Raw data »
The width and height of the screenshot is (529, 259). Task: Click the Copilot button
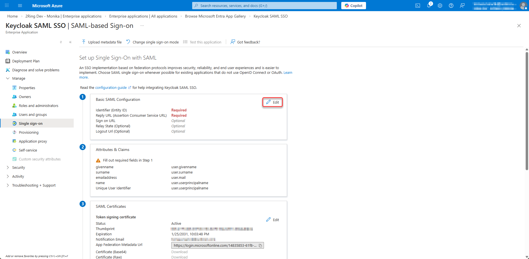click(x=353, y=6)
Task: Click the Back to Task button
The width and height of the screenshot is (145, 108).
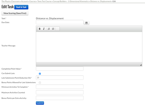Action: (21, 7)
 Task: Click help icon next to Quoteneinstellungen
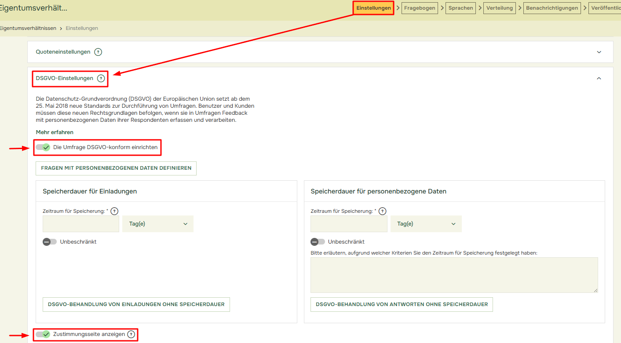(98, 52)
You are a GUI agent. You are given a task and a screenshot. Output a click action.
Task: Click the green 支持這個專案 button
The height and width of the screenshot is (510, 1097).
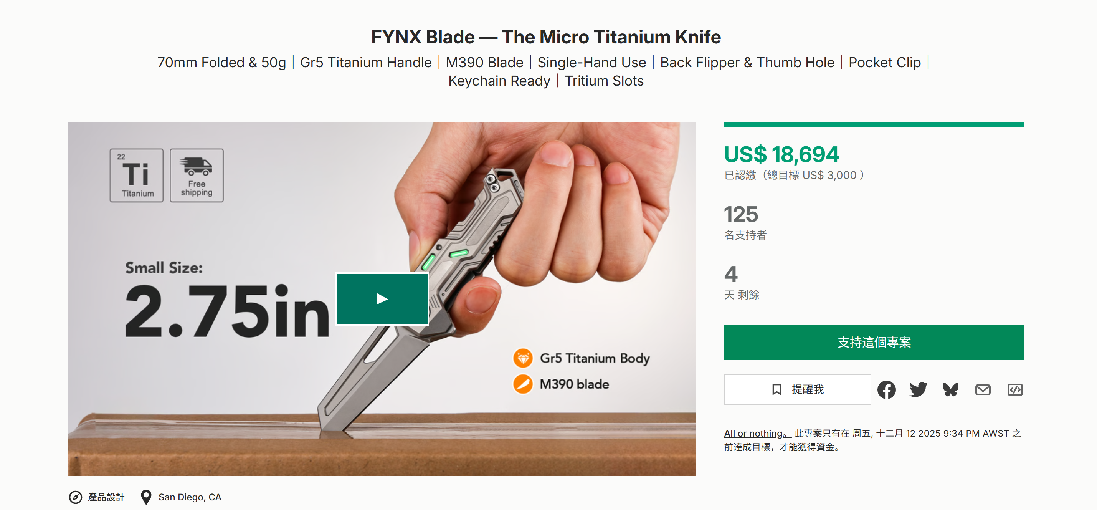pos(873,343)
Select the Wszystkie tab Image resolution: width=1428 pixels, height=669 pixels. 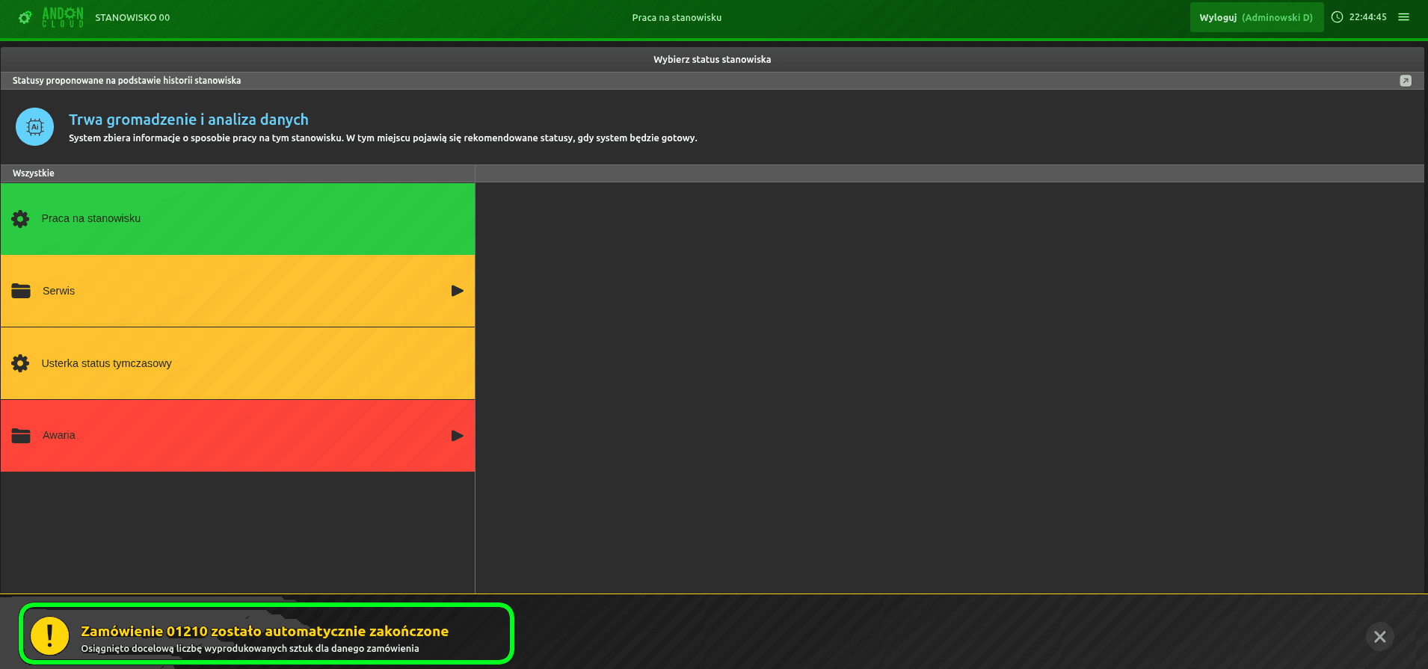[x=34, y=173]
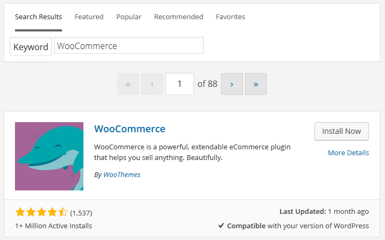
Task: Jump to the last results page
Action: pos(256,84)
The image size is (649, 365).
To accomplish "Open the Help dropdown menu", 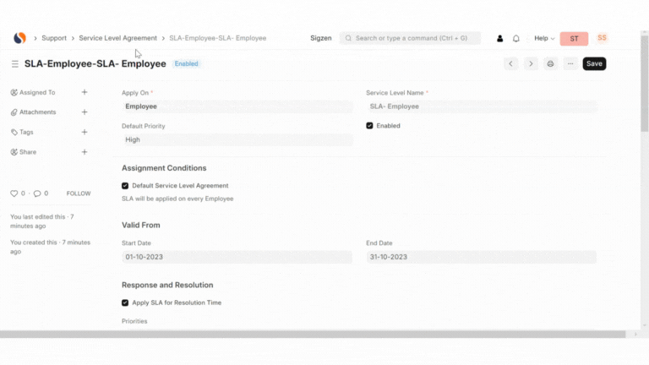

Exercise goal » The required result is an exact copy of the lines from the line containing "The image size is (649, 365)." through the end of the entries, with every picture left out.

Your solution »
The image size is (649, 365).
To accomplish "Open the Help dropdown menu", 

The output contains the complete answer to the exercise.